Nom

Butyrique; acide butyrique; alias acide butanoïque.

Caractéristiques

Notes aigres caractéristiques et très désagréables de vomissure, plus fortement perceptibles au nez, aigreur légèrement brûlante au palais. Présent en très petites quantités dans le beurre rance, le vieux parmesan, et massivement dans l’estomac des mammifères, humains compris (je vous fais un dessin?).

Cause

Développement de bactéries diverses, entre autres des genres Clostridium et Megasphera.

Signes particuliers

Défaut non réversible et inacceptable, quel que soit le type de bière. Extrêmement rare, mais revient en force avec la vogue des bières sures.

Ne pas confondre avec

Acétique : note de vinaigre, qui accompagne souvent le butyrique, et, à faible dose, peut être difficile à distinguer au goût. Par contre, au nez, la différence est normalement nette.

Isovalérique : notes de fromage, de pied ayant sué dans une chaussure.

Qui c’est qu’a vomi dans mon verre?

Philadelphie, avril 2016, en marge de la Craft Brewers Conference. Petit bar noir de monde pour la prise de becs (tap takeover) d’une microbrasserie italienne. Parmi les raretés proposées en pression, une collaboration avec une microbrasserie de Boston, annoncée comme « sour » et peu alcoolisée… L’idéal pour commencer la soirée, non? Fatale erreur…

J’approche le verre de mes lèvres, je hume, je goûte… « Wow! Qui c’est qu’a vomi dans mon verre, là? »

Très net au nez, ce cher vieux butyrique se cache un peu au palais dans des notes vinaigrées et brûlantes, mais finit par remonter dans la gorge en une aigreur nauséeuse. C’est immonde.

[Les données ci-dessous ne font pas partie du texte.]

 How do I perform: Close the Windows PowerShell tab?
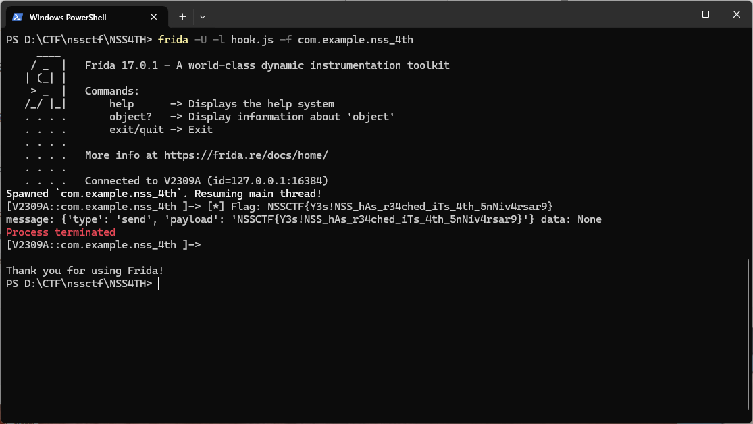[154, 17]
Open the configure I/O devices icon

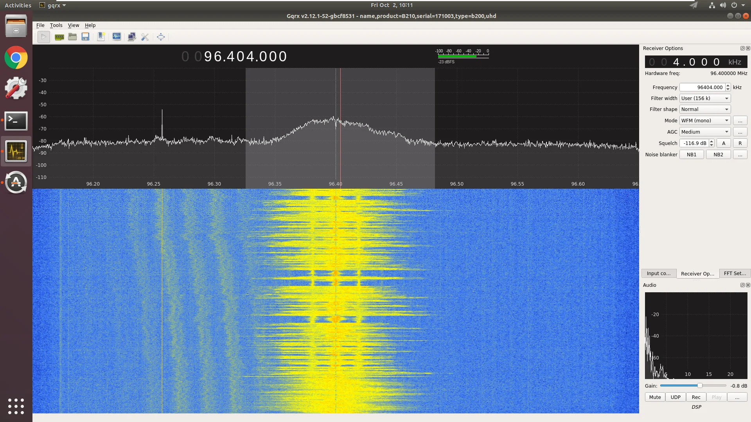click(x=59, y=37)
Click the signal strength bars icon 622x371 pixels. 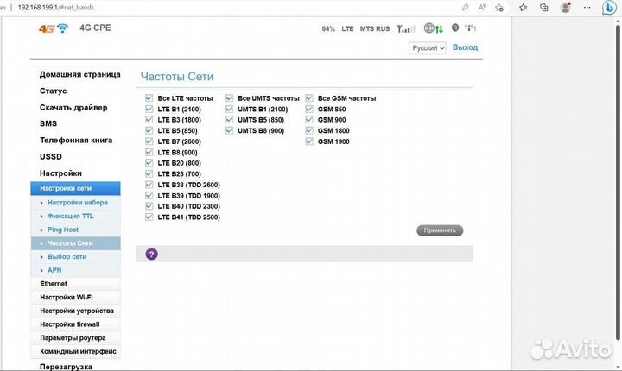pos(405,28)
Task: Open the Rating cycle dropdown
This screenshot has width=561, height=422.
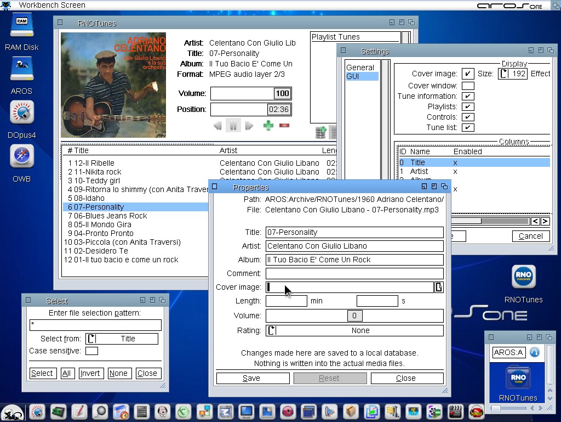Action: [x=354, y=330]
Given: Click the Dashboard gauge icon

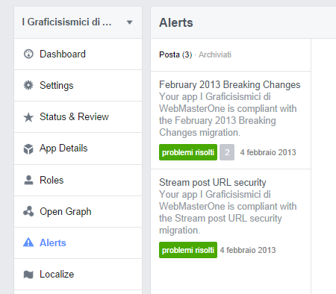Looking at the screenshot, I should 28,54.
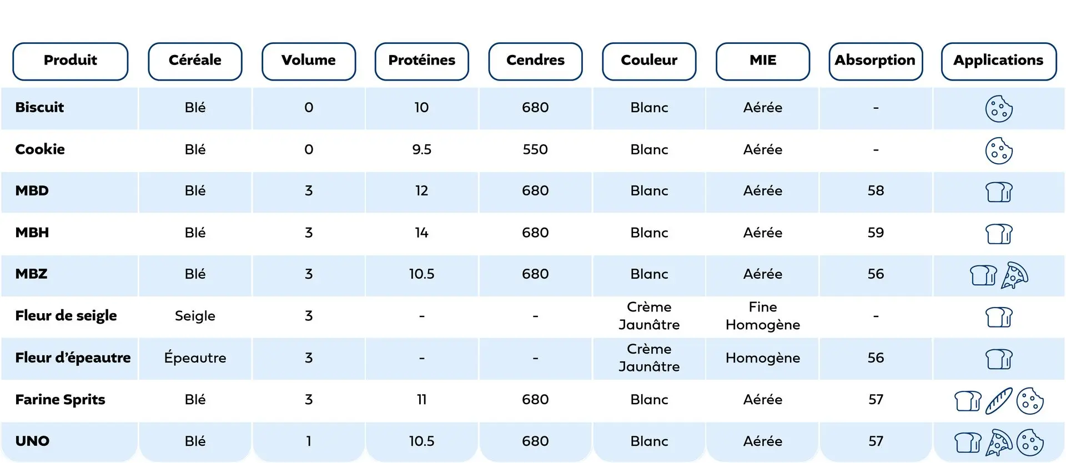Select the Farine Sprits product name
Viewport: 1066px width, 463px height.
[60, 400]
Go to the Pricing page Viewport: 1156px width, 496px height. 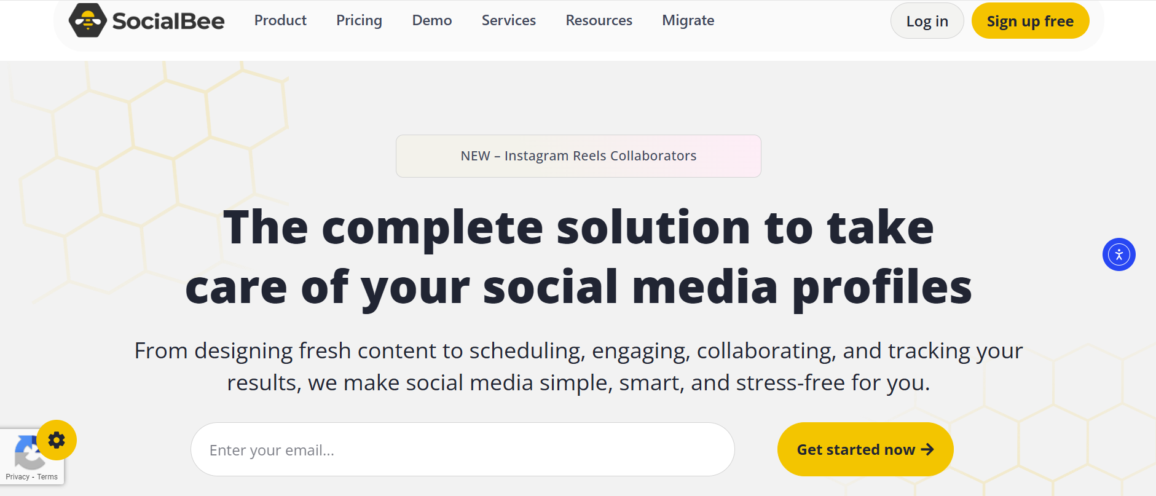[x=359, y=20]
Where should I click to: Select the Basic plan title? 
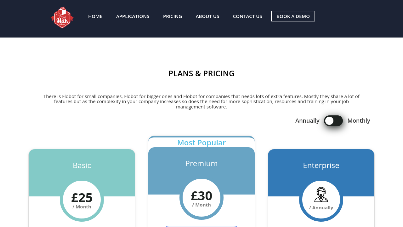click(82, 166)
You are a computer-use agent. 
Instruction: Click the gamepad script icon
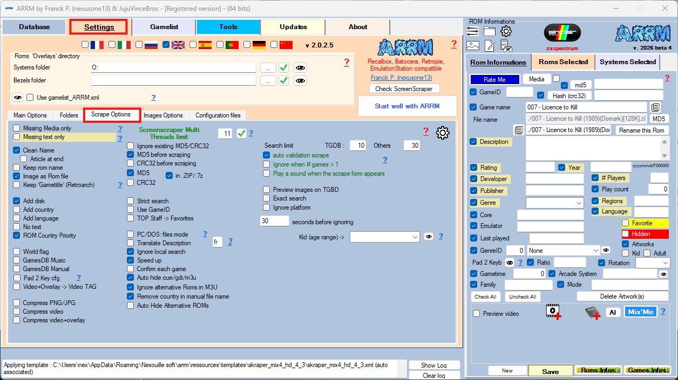pos(506,46)
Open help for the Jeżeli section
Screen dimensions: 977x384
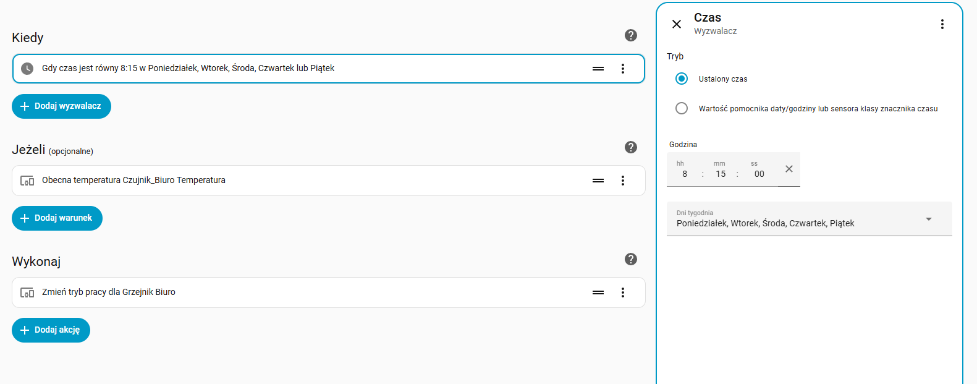pyautogui.click(x=630, y=147)
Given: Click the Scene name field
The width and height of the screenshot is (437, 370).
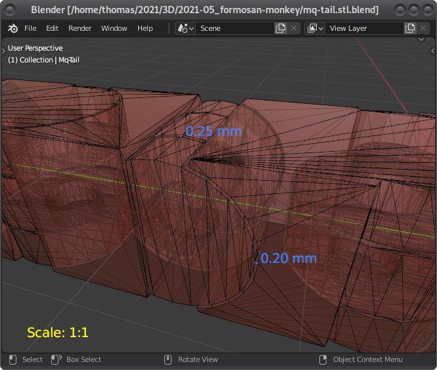Looking at the screenshot, I should [x=233, y=28].
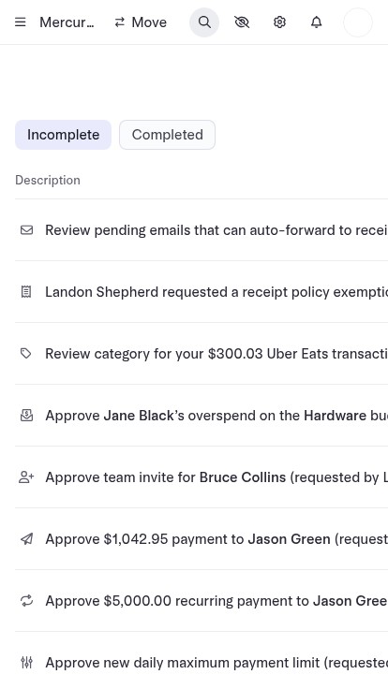Switch to the Completed tab

167,135
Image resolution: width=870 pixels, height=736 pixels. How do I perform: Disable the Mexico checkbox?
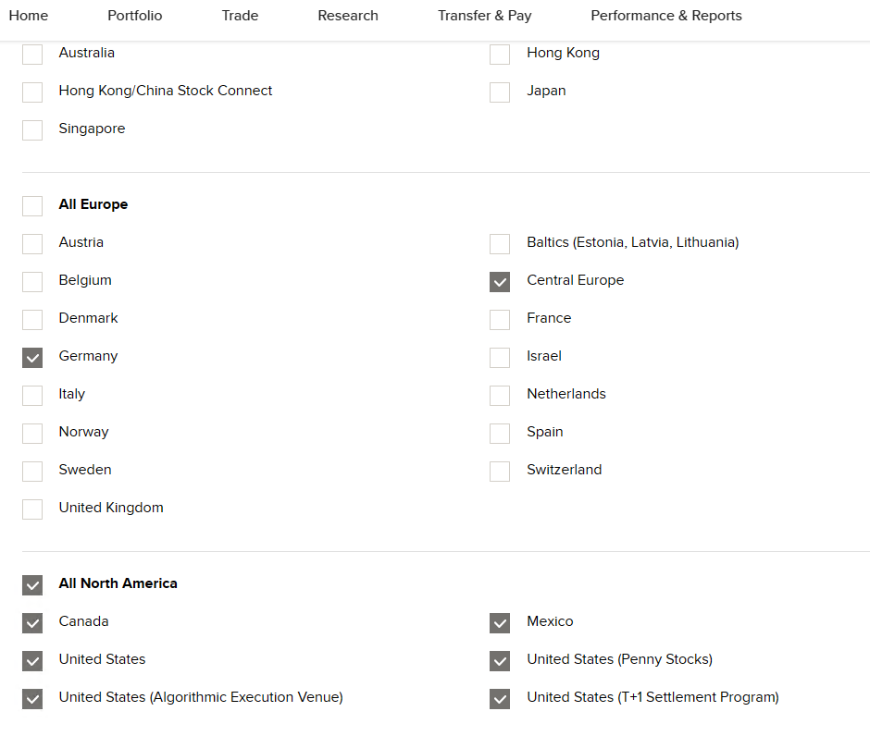[500, 622]
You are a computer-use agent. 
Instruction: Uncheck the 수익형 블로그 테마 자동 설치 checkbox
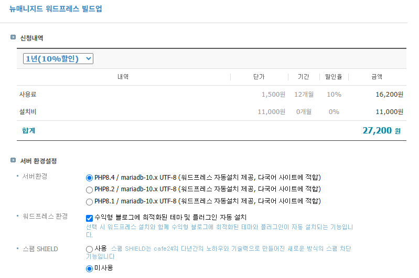pos(89,218)
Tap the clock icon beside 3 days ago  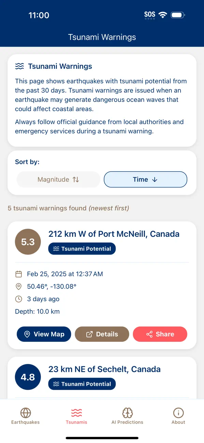[19, 299]
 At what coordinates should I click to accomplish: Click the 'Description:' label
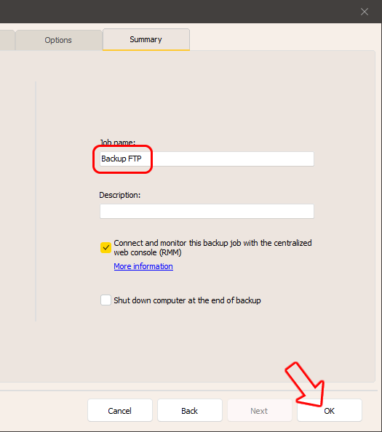[x=119, y=195]
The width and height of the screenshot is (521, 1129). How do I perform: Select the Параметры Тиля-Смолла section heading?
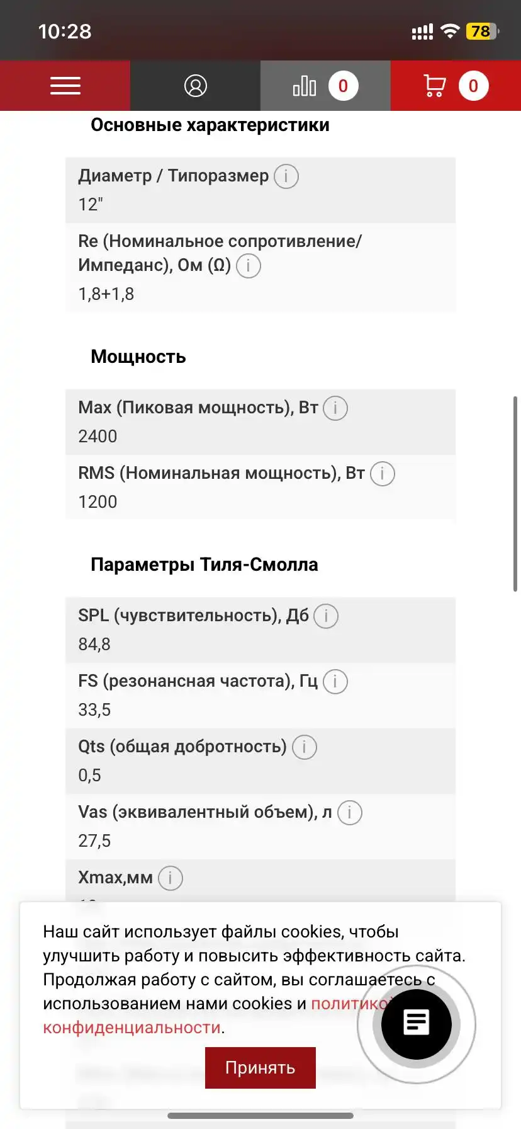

Mais autour de moi, je vois plusieurs personnes siroter la même bière sans sembler être incommodés le moins du monde, et du côté du bar, on ne semble pas non plus voir le problème. « Bah oui, c’est une bière sure, et c’est bien si c’est un peu rude, ça fait authentique, vieille Europe, ouatèveur… » Ben voyons!

Le lendemain, par pur hasard, je croise le brasseur de la micro italienne en question, et je lui demande innocemment si y’avait pas eu comme un problème, là… La réponse fuse : « M’en parle pas… je leur ai pourtant répété de pas la mettre en vente! »

C’est un fait : avec la popularité croissante des bières sures, j’ai malheureusement rencontré bien plus de bières sentant et goûtant le butyrique au cours des trois dernières années qu’au cours des vingt-cinq précédentes.

Ce retour est clairement lié à une méthode spécifique de brassage de bières acidulées : le surissement par fermentation lactique de la maîche (sour mash) ou du moût (sour wort) avant ébullition.

Bactéries indésirables

Hérité des Berliner Weisse allemandes, le procédé consiste à maintenir, soit la maîche elle-même, soit le moût fraîchement soutiré mais non bouilli pendant quelques heures à une bonne cinquantaine de degrés, ce qui permet aux lactobacilles présents sur le malt de convertir une partie des sucres en acide lactique, donnant un goût franc, acidulé, un brin citronné, analogue à celui d’un yogourt.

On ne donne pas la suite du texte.